_Selected text:_
────────────────────

Then he reports that, after returning from a visit to a spa, the Duc de Guermantes, influenced by some Italian "women of superior intellect" he had met, has become "a rabid Dreyfusard," following the pattern of the Prince de Guermantes. This seems to be a prelude to a seismic shift in the Guermantes's social standing, for the narrator notes that Mme. Verdurin, through her association with the Princess Yourbeletieff, a patron of the Ballets Russes, which were taking Paris by storm, has risen in social prominence. Moreover, so has Odette Swann: "Her salon had crystallized around a man, a dying man, who had passed almost overnight, at a time when his talent was running dry, from obscurity to great fame. The infatuation with the works of Bergotte was immense." 

Odette has a reputation as an anti-Dreyfusard, which has drawn others to her, such as Mme. d'Épinoy who, visiting Odette to ask for a contribution to the right-wing Patrie Française, is surprised to find her salon filled with fashionable people. "Since, without her being aware of it, the Princesse d'Épinoy saw people's place in society as internal to them, she was obliged to disincarnate Mme Swann and reincarnate her in a fashionable woman." So now Odette is seen in the company of "Mme de Marsantes and the woman who, thanks to the progressive effacement of the Duchesse de Guermantes (sated with honors, and annihilating herself by putting up no reisistance), was on the way to becoming the 'lioness,' the queen of the hour, the Comtesse Molé."

────────────────────

_Data provided:_
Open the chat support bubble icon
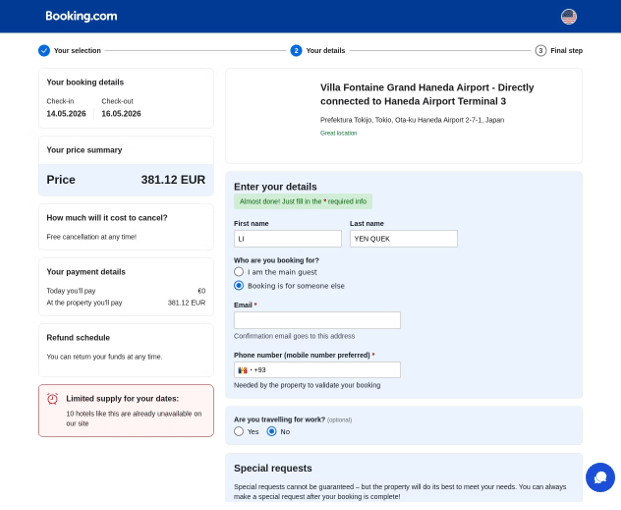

────────────────────

_Written exercise A:_
In the passage on the Guermantes and Odette's salon, what does the Duc de Guermantes become after returning from a visit to a spa?
_Written exercise B:_
Carry on the passage on the Guermantes and Odette's salon from its last sentence.
The lines above have nothing to do with the passage on the Guermantes and Odette's salon.

_Task output A:_
A "rabid Dreyfusard," following the pattern of the Prince de Guermantes.

_Task output B:_
Even the narrator's role in society has begun to change: "Mme Swann was able to believe I was making up with her daughter out of snobbery." Adding to this is Gilberte's inheritance of "nearly eighty million francs" from "an uncle of Swann's." As for Swann himself, his Dreyfusism does no harm to Odette's standing, "because they said, 'He's senile, an idiot, no one pays him any attention, only his wife counts and she's charming.'" Odette's reputation as an "intellectual," though wholly undeserved, also counts in her favor: "to prefer Mme Swann was to prove that you were intelligent, like going to a concert rather than a tea party." The narrator is surprised to hear Mme. de Montmorency compare Odette to the Duchesse de Guermantes, to the latter's disadvantage, saying that if the Duchesse had "stuck at it more, she'd have managed to create a salon." He comments, "If Mme de Guermantes did not have a 'salon,' what, then, was a 'salon'?"